# Short problem
Which lines below contain the string "notification" with matching case? Pick out each one.

[Target pointing data]
━━━━━━━━━━━━━━━━

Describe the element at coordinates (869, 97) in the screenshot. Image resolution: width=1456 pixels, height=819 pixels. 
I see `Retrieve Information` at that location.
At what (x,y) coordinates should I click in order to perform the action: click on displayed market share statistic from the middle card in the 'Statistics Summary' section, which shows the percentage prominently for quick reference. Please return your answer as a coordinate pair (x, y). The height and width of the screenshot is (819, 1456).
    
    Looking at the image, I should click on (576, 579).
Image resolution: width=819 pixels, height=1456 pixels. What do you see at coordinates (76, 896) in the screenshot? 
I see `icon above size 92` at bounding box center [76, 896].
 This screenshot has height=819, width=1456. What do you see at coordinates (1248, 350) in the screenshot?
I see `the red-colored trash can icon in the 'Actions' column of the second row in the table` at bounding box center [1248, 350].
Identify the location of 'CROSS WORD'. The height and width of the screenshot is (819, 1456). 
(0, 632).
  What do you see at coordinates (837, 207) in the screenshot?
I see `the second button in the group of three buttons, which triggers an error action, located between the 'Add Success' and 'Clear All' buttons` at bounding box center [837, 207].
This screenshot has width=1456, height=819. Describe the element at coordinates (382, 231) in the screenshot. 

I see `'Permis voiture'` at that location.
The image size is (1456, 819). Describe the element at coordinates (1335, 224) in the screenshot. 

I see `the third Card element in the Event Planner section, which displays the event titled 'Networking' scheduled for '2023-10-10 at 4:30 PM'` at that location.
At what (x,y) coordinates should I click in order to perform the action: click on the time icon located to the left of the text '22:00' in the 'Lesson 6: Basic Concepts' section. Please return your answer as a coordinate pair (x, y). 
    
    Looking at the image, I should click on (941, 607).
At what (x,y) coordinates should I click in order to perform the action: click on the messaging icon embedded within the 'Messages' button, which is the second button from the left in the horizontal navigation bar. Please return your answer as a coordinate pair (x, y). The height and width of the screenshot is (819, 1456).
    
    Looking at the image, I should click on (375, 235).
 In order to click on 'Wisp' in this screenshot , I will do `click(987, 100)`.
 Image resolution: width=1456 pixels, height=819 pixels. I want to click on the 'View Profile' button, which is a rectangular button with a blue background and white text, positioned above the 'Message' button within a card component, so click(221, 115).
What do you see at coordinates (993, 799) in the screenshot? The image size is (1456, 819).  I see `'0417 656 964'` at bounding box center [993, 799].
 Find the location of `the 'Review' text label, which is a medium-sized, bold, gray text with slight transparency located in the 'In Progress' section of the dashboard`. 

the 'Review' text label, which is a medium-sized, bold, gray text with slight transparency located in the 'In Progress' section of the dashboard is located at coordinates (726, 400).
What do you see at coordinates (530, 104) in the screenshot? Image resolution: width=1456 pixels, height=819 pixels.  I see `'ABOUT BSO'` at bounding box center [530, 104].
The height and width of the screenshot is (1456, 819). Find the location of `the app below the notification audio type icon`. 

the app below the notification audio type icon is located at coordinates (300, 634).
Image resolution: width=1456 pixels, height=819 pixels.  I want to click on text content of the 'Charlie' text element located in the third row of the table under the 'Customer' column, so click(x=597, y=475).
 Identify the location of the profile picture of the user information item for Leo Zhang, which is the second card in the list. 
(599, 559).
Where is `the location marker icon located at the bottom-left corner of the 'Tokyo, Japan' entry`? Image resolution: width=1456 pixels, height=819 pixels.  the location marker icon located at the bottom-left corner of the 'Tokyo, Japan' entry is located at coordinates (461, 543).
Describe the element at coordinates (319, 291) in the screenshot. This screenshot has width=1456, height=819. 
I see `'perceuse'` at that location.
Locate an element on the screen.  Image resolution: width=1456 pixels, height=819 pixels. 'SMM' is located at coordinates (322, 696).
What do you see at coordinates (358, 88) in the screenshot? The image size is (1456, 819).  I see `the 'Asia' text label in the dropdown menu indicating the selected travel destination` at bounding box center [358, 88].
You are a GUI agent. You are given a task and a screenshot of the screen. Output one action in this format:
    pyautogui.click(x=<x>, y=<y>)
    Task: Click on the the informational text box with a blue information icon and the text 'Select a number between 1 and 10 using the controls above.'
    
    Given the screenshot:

━━━━━━━━━━━━━━━━

# The result
The height and width of the screenshot is (1456, 819). Find the location of `the app below the notification audio type icon`. 
the app below the notification audio type icon is located at coordinates (300, 634).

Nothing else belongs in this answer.